ИСХОДНЫЙ ТЕКСТ
⁂
В любой войне ее результат зависит не только от ратных деяний на поле боя, но и от обеспечения этого боя тыловыми и медицинскими службами. О руководителе медицинской службы русской армии в 1812 году и будет наше дальнейшее повествование.
О происхождении рода Белоградских, доподлинных сведений нет. Считается, что родоначальником был некий выкрест из крымских татар, попавший в Малороссию еще в XVII веке. Однако точно известно, что наш герой Григорий Григорьевич Белоградский родился в 1772 году в семье полтавского дворянина. По велению родителей он едет учиться в Шкловский кадетский корпус (в городе Шклов, под Могилевом. Корпус вел начало от Шкловского благородного училища, основанного сербом С. Г. Зоричем, фаворитом Екатерины II. Корпус стал в дальнейшем 1-ым Московским кадетским корпусом. После его окончания Григорий Белоградский поступил на военную службу в Екатеринославский кирасирский полк, в котором проходил её до чина подполковника. Белоградский успел повоевать с турками в 1787-1791 годах, поучаствовать в осаде крепости Бендеры и отличиться в польской кампании 1794 года во время штурма Варшавы.
Офицер и солдат Екатеринославского полка
Шкловский кадетский корпус
В 1801 году его уволили от службы, но особые склонности к административному делу привели Григория Григорьевича в 1805 году Дубенское комиссариатское депо - орган управления финансовой системы русской армии.
В 1807 году в составе армии Беннигсена, Белоградский участвовал в сражении при Прейсиш-Эйлау. Он был легко ранен и после возвращению в Россию получил назначение в штат главнокомандующего Финляндской армией, где теперь уже пришлось воевать со шведами. Полтавский подполковник участвует в осаде Свеаборга и Або. Некоторое время Белоградский был порученцем военного министра М. Б. Барклая де Толли и уже в этой должности в 1811 году, в звании полковника был переведен в лейб-гвардейский Преображенский полк.
Очевидность будущей войны заставляла правительство страны и военное министерство унифицировать медицинское обслуживание солдат и офицеров. Фактическим создателем российской военно-медицинской школы можно считать уроженца cела Денисовка Лубенского уезда Полтавской губернии, сына реестрового казака Лубенского полка Карпа Карпинского, по совместительству основателя имперской анатомической школы - Никона Карпинского. Профессор Медицинской коллегии, которую ввели в состав учрежденного Министерства внутренних дел, активно взялся за работу. Однако после реформы 1805 года в Министерстве военно-сухопутных и военно-морских сил для руководства соответствующими медицинскими службами создаются медицинские экспедиции во главе с генерал-штаб-докторами. И первым генерал-штаб-доктором стал Никон Карпович Карпинский.
⁂
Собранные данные
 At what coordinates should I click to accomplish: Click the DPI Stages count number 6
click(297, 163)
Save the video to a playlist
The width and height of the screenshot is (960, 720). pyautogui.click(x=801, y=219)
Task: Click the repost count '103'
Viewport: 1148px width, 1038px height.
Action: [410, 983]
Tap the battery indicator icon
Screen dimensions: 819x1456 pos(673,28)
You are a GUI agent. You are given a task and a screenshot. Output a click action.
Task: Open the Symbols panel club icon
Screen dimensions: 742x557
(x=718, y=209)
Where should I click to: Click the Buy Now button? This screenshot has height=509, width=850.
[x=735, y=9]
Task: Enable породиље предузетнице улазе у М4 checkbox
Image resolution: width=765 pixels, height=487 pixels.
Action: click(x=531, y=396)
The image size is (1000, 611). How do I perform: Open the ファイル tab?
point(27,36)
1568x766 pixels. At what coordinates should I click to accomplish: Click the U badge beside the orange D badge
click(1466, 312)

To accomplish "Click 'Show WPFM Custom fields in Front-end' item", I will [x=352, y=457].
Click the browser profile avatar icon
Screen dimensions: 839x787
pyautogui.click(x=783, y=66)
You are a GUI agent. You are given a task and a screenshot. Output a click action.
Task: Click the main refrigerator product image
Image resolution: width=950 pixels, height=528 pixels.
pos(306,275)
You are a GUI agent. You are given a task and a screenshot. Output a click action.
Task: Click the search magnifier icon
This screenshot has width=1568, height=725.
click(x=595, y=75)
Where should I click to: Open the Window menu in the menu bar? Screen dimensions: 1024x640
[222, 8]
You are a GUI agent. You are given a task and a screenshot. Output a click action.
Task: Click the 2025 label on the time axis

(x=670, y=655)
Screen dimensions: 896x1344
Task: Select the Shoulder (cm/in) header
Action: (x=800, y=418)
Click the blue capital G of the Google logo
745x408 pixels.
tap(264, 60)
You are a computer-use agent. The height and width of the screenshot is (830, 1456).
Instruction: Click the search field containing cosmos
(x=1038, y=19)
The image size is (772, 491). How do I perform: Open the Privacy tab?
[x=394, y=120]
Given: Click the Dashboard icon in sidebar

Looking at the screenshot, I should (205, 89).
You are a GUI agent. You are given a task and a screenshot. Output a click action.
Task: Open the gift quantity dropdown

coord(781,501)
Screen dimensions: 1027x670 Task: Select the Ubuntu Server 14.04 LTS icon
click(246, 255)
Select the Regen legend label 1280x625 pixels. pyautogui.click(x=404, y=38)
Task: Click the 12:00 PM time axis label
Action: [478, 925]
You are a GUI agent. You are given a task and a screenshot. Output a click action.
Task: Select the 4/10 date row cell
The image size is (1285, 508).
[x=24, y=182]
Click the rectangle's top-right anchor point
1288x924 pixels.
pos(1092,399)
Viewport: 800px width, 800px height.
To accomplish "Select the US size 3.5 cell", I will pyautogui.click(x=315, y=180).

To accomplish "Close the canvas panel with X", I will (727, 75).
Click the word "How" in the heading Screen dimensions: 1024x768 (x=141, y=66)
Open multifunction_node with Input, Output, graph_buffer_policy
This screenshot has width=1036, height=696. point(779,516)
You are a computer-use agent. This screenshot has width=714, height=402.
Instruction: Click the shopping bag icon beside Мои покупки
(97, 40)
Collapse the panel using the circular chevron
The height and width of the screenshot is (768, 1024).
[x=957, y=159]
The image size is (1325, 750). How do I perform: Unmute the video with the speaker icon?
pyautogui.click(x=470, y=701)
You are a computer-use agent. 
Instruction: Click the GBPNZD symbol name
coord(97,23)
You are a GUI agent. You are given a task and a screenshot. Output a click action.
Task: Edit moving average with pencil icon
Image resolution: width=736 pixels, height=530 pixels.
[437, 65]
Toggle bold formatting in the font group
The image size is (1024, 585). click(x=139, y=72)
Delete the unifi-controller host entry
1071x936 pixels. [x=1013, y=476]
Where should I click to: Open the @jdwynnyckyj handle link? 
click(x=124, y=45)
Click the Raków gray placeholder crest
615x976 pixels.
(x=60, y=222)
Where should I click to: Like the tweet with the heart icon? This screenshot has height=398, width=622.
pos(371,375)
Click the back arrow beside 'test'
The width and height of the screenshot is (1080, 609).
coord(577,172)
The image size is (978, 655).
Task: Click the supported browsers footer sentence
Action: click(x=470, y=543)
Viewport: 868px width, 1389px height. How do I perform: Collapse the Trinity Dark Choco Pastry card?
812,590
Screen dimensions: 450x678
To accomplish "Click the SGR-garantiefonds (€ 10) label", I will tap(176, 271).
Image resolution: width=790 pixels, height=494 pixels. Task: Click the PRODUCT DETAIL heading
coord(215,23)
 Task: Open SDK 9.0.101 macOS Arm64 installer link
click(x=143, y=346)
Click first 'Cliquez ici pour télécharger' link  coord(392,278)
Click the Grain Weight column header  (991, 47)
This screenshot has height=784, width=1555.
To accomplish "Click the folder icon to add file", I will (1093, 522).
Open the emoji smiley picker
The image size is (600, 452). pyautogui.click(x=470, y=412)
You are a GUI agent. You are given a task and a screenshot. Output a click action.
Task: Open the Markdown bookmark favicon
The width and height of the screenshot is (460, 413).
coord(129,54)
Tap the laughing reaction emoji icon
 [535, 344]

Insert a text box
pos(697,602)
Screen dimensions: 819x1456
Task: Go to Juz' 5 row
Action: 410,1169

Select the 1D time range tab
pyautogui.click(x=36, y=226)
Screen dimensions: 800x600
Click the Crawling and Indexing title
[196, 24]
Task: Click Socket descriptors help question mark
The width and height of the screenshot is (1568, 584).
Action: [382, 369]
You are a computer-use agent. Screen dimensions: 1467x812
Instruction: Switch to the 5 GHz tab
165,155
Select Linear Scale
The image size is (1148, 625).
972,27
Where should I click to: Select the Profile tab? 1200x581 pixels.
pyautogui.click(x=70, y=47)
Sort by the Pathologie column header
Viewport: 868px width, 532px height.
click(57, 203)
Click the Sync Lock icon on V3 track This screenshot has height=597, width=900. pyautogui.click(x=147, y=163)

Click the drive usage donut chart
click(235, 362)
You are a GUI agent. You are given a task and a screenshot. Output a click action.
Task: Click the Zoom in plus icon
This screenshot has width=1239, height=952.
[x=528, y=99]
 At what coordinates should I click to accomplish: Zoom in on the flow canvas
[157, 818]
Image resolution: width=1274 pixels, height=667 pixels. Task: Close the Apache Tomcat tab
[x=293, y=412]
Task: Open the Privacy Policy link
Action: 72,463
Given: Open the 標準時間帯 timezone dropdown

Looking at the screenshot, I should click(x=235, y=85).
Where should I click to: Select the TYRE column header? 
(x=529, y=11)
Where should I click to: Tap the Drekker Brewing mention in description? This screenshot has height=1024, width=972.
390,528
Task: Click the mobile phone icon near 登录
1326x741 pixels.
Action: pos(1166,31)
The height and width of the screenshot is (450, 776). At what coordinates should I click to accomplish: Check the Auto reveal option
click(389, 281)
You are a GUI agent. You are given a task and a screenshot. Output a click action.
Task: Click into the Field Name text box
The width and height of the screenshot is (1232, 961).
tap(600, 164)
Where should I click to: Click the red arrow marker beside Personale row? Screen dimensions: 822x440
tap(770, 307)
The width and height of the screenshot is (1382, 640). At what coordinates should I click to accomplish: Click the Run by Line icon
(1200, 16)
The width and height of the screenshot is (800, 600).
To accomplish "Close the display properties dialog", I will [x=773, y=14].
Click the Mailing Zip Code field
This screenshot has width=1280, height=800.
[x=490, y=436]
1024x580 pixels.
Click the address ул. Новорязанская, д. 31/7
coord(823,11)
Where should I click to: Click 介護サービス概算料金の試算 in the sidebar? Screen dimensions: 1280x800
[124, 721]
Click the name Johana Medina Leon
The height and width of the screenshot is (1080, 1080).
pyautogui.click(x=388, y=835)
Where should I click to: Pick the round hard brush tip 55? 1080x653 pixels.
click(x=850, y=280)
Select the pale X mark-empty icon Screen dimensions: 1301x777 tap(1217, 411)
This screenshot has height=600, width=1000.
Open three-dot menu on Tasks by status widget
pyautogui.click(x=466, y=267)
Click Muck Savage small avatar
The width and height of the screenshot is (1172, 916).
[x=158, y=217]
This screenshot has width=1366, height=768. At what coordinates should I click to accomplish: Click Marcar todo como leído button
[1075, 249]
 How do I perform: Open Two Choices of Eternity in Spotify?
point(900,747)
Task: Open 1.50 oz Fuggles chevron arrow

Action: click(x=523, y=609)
⁂
ЗАДАНИЯ
**A.** В каком году, согласно очерку о Белоградском, родился Григорий Григорьевич Белоградский?
**B.** Перепишите из очерка о Белоградском отрывок от слов «Очевидность будущей войны» до слов «Никон Карпович Карпинский.».
**C.** Продолжите очерк о Белоградском с того места, где он заканчивается.

ОТВЕТЫ
**A.** В 1772 году.

**B.**
Очевидность будущей войны заставляла правительство страны и военное министерство унифицировать медицинское обслуживание солдат и офицеров. Фактическим создателем российской военно-медицинской школы можно считать уроженца cела Денисовка Лубенского уезда Полтавской губернии, сына реестрового казака Лубенского полка Карпа Карпинского, по совместительству основателя имперской анатомической школы - Никона Карпинского. Профессор Медицинской коллегии, которую ввели в состав учрежденного Министерства внутренних дел, активно взялся за работу. Однако после реформы 1805 года в Министерстве военно-сухопутных и военно-морских сил для руководства соответствующими медицинскими службами создаются медицинские экспедиции во главе с генерал-штаб-докторами. И первым генерал-штаб-доктором стал Никон Карпович Карпинский.

**C.**
После его смерти в 1810 году создается Медицинская экспедиция Военного министерства во главе с инспектором Я. В. Виллие. Уже при его участии было создано «Учреждение для управления Большой действующей армии». Согласно этому уставу - общее руководство медицинской службой войск осуществлял дежурный генерал (не медик), которому были подчинены генерал-штаб-доктор армии, главный полевой военно-медицинский инспектор, главный комиссар и директор госпиталей, также не из числа медиков. С началом войны Григория Григорьевича назначают директором госпиталей при действующей армии. Он подчинялся генерал-интенданту Е. Ф. Канкрину и отвечал за работу главных военно-временных госпиталей, а главный комиссар - за деятельностью развозных и подвижных военно-временных госпиталей. В этом качестве Белоградский находился в сражениях при Тарутине, Малоярославце, Вязьме и Красном. Работа была не из простых. Вот как описывает работу временного госпиталя Лев Толстой: «Перевязочный пункт состоял из трех раскинутых, с завороченными полами палаток на краю березняка... Вокруг палаток, больше чем на две десятины места, лежали, сидели, стояли окровавленные люди в различных одеждах... Из палаток слышались то громкие, злые вопли, то жалобные стенания. Изредка выбегали оттуда фельдшера за водой и указывали на тех, которых надо было вносить. Раненые ожидали у палатки своей очереди, хрипели, стонали, плакали, кричали, ругались, просили водки...»
В санитарной палатке на Бородинском поле. Иллюстрация к роману Л.Н. Толстого «Война и мир». Художник А. Апсит. 1912 г.
Рисунок французской амбуланс-повозки (1812 год)
Нож для ампутации (1812 год)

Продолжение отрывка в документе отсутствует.